→ **To do**
Copy the part of the workplace harassment account that begins with the words containing "I was struck" and ends with "such a state.".

→ **Document excerpt**
===============

Have you ever had a manager or a co-worker cross the Employee/Employer line with sexually inappropriate touching?
I have. It was traumatic.
A number of years ago, I worked in a small family run business and I was put into a position where the Manager not only made me feel uncomfortable, but also took me out into the warehouse alone and proceeded to tell me that 'nothing was going to happen,' which, of course freaked me out!
I remember panicking. My breathing became very shallow and I was frantically looking for an escape route.
That day, I was hysterical and could hardly talk, as the Manger not only took me by the hand and led me into the back of the warehouse to 'go through some filing' but he also put his arm around my waist and pulled me close to him when I was helping him in his office.
Quite frankly, I was terrified that day. I needed my job because I had rent to pay and bills but that day was pivotal for me as I knew I could no longer work in that particular culture. That day, I remember running into the tea room crying hysterically and my old Supervisor came in to see what had happened. When I told him that I had been touched by the Manager (who was related to him through family), he said, "oh come on Selina, he was just being friendly."
I was struck dumb at the time. I couldn't believe that this person did not believe me. It was horrible.
I remember sitting at my desk and calling my partner at the time, sobbing to him that I had been touched when I did not invite such intimacy. He told me he was coming to get me. After we hung up, I called my counsellor who very calmly told me that I needed to leave the office immediately and come straight to her office. I was in such a state.
I did as she said and my partner took me to her office where she helped me to calm down and provided me with the support and strategies I needed to make a very big change in my life.
She told me, "Selina, what your Manager has done has crossed the Employee/Employer boundaries and it is totally inappropriate. You must face him and tell him this."
I was terrified. I didn't want to go back, but I knew I would have to return for a couple of weeks to hand in my notice and prepare to be unemployed.
The next day, I did not return to the office - I was still far to distressed about facing him. My Manager rang me at home to say that he "was just being friendly and comforting me because he knew that my father had passed away recently." This was one of the most difficult telephone calls I have ever had to be a party to.
I took a deep steadying breath and told him, "You have crossed the Employer/Employee boundaries and destroyed any trust that I had in our working relationship. I can no longer work for your organisation and will be handing in my resignation when I return."
He was in shock that what he did was taken so seriously by me and he spent a great deal of time, once I had returned to the organisation for my last weeks, trying to justify his actions.
I remember telling him that he should never touch someone like that because, although he thought he was being friendly and comforting, he does not know what I have been through in my past or how I would react to such an intimate touch. We had to agree to disagree that his touching me was totally and utterly inappropriate. He never once took responsibility for his actions I am sad to say.
At that time in my career, I was shocked and desperate to get out of there. I was that frightened. The business was toxic to me and a number of the men who worked in this environment would stand very close to me, lean over me and look down my top - a lot. As time passed, I went from wearing short skirts and tops with a V-neck to jeans, joggers and cover up tops so that they could not see down my shirt. The culture was sick because it continued to allow this kind of behaviour and I saw management actively look the other way on numerous occasions. It was such bad practice.
In those days I did not have access to an onsite Health and Safety Officer or an Equity/Sexual Harassment organisation. Even if I had access, I was too frightened to approach them regarding what had happened. I endured in silence and even though my counsellor encouraged me to report the incident, I could not bring myself to do so. It was that traumatic for me.

===============

→ **Provided records**
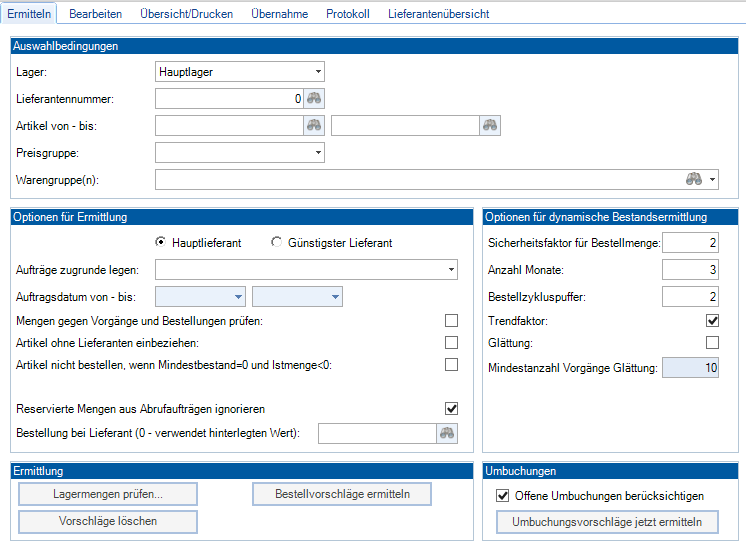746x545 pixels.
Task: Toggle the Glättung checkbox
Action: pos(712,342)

===============

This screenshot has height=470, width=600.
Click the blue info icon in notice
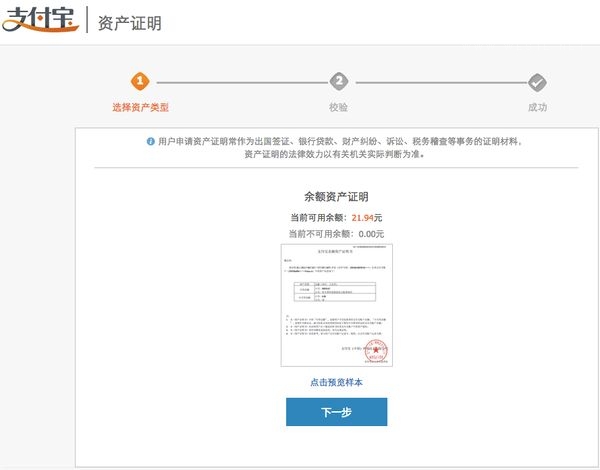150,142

===============

→ **Solution to the exercise**
I was struck dumb at the time. I couldn't believe that this person did not believe me. It was horrible.
I remember sitting at my desk and calling my partner at the time, sobbing to him that I had been touched when I did not invite such intimacy. He told me he was coming to get me. After we hung up, I called my counsellor who very calmly told me that I needed to leave the office immediately and come straight to her office. I was in such a state.